• Gabrielle Babineau

Pregnancy Myths


On today’s blog, I thought I’d share a few pregnancy myths that you may or may not have heard of before. These myths have been passed along to pregnant women in recent years but evidence shows they’re not true. Read along to see if these sound familiar and don’t be shy to share some of yours in the comments section below!


Myth #1: Cheese

Some of you may have heard that you can’t eat cheese when you’re pregnant, but that’s for sure not true. It’s the soft, unpasteurized cheeses such as brie, goat and feta that may carry food-borne illnesses that pregnant women need to avoid. Luckily, major grocery stores usually carry these soft cheeses in pasteurized forms because they have a longer shelf life. Just read the labels before buying, it should be clear whether or not it is pasteurized.

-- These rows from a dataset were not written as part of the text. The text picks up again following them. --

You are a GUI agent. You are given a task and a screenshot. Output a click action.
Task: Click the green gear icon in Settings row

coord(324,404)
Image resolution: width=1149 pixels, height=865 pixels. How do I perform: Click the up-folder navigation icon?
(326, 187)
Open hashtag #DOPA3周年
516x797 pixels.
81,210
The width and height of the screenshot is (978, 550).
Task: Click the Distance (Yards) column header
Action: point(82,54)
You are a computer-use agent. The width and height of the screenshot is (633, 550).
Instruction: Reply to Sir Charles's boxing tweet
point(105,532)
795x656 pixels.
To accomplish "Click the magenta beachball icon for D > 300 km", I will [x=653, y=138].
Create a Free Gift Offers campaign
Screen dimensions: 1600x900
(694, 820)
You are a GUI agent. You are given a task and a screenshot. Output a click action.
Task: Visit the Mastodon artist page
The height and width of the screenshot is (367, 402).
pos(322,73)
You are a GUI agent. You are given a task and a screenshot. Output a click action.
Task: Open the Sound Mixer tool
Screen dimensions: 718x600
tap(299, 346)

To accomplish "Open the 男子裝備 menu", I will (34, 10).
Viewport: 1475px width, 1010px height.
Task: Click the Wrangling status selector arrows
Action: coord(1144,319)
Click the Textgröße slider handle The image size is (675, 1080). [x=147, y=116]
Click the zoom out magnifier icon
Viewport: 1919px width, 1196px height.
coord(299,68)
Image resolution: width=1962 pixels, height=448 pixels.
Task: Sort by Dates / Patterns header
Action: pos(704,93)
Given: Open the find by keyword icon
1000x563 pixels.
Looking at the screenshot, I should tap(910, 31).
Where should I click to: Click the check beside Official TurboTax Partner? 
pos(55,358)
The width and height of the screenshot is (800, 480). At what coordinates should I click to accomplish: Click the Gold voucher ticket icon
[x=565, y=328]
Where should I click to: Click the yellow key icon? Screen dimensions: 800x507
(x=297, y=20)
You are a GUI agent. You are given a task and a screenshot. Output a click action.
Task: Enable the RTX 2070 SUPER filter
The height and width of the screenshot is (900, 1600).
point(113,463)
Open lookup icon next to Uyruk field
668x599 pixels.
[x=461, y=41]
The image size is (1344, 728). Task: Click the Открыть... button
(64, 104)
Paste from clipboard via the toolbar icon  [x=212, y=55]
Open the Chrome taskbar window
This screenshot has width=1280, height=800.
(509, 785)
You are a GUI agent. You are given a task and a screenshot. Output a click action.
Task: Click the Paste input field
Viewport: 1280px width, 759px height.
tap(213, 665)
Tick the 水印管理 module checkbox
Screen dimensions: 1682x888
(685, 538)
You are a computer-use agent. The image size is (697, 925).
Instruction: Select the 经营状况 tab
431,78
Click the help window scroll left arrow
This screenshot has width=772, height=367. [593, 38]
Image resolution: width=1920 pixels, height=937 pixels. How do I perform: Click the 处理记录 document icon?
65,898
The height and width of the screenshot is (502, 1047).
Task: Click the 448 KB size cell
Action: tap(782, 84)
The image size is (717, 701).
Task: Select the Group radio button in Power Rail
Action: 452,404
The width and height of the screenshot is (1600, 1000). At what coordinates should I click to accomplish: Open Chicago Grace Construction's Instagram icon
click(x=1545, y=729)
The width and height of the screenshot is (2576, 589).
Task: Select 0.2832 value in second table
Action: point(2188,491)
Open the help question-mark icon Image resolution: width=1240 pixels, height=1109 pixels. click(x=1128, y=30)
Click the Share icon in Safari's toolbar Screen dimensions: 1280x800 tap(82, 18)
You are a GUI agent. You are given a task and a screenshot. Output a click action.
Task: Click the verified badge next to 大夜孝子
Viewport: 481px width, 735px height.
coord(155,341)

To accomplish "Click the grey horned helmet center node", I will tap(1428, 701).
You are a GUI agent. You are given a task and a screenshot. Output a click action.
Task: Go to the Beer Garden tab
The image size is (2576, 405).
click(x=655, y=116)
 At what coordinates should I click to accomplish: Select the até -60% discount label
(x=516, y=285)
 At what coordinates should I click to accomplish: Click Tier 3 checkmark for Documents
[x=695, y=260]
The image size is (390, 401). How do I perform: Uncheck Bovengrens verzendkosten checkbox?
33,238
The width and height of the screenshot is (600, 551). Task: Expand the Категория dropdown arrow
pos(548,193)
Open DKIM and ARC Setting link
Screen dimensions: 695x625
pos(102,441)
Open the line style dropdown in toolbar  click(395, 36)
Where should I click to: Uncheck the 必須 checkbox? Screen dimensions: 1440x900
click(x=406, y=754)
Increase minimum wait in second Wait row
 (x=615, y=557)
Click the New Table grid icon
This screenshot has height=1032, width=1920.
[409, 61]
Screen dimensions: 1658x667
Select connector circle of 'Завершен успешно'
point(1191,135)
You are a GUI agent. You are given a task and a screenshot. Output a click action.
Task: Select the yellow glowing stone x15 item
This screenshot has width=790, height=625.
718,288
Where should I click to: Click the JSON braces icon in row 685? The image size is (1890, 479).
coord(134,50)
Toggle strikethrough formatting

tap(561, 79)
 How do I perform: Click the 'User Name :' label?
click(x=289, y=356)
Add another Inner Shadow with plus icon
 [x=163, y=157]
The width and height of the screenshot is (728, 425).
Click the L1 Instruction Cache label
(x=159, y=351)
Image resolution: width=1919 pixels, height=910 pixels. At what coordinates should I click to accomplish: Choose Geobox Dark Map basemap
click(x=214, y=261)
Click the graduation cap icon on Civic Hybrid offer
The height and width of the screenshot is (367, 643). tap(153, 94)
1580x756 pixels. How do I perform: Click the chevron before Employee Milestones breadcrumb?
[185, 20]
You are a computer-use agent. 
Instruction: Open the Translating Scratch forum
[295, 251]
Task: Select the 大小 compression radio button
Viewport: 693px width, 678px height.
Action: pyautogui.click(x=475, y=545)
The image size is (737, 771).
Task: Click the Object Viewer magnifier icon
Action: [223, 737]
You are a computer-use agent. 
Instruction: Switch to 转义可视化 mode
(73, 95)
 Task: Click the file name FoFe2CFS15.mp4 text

Myth #2: Obsessed with our bellies.

People tend to believe that pregnant women love to be reminded how big or small their bellies are … Nope, No, Nadda. I’ll write another blog about this in the near future, but for now, just remember that you don’t need to acknowledge a pregnant woman’s belly. They are fully aware that their bodies are changing, inside and out. After all, they are growing tiny humans, so the belly inevitably needs to grow. She doesn’t need to be reminded every time you see her!

Myth #3: Stop the exercise!

This is a complete myth. Exercising during pregnancy is absolutely recommended, safe and beneficial for both mama and baby. So long as you don’t have complications, you can even continue doing the same exercises as you did before. As pregnancy progresses, you’ll want to modify certain exercises in order to protect the growing belly and the core/pelvic floor. Consulting with an exercise specialist is always recommended if you have any questions.

Myth #4: Eating for two.

If you’ve been pregnant before, how many times have you heard this at a family dinner? This is an old myth that hopefully will no longer be shared very soon! Did you know that women in their first trimester of pregnancy generally don’t require additional calories? In the second trimester the caloric demand increases to about 340 calories and will increase slightly to 450 calories in the third trimester. What’s important to remember is not necessarily the quantity of the calories you consume, but the quality. Try to fuel your body with nutrient dense foods. I suggest consulting with a dietitian if you have questions regarding nutrition during pregnancy.

Myth #5: Sex will hurt the baby.

There is no danger to the baby when you’re having sex. He or she is floating in lots of amniotic fluid, cozily cocooned in your uterus. Additionally, the closed cervix acts as a wall between the baby and the vagina. Unless you have been advised otherwise by your doctor, sex is harmless, and for some lucky women, it is more enjoyable than before due to the increased blood flow to the pelvic area. If you have any concerns regarding intercourse, I suggest discussing with your doctor at your next appointment.

Myth #6: Happy train!

You’re pregnant, so you must be rejoicing in happiness, joy, and positive energy, right? It’s important to note that pregnancy is not generic in any way or similar for everyone other than the fact that a human, or multiple for that case, are growing inside of a woman’s uterus. Pregnancy is a beautiful journey, however it can be felt differently for each woman. A woman can feel excited, happy, positive, and inspired one moment to feeling depressed, stressed, anxious, and scared the next moment. Every pregnant woman has her own personal experience and journey. It’s important to be aware of how we perceive what a pregnant woman’s journey “should” be versus what IT IS for HER.

Myth #7: Bye bye coffee.

Fortunately for you coffee lovers, this is a myth. While high caffeine consumption can increase risks associated to pregnancy (and even conception), the American College of Obstetricians and Gynecologists recommends limiting consumption during pregnancy to 200 milligrams. This is the equivalent of 12 ounces or two cups of caffeinated coffee per day. Keep in mind that caffeine levels vary from brand to brand and roast to roast. If you want to indulge in your cup of coffee but you’re not sure of the caffeine levels in your beans, you can ask your favorite coffee shop or call the coffee company directly for more precise information.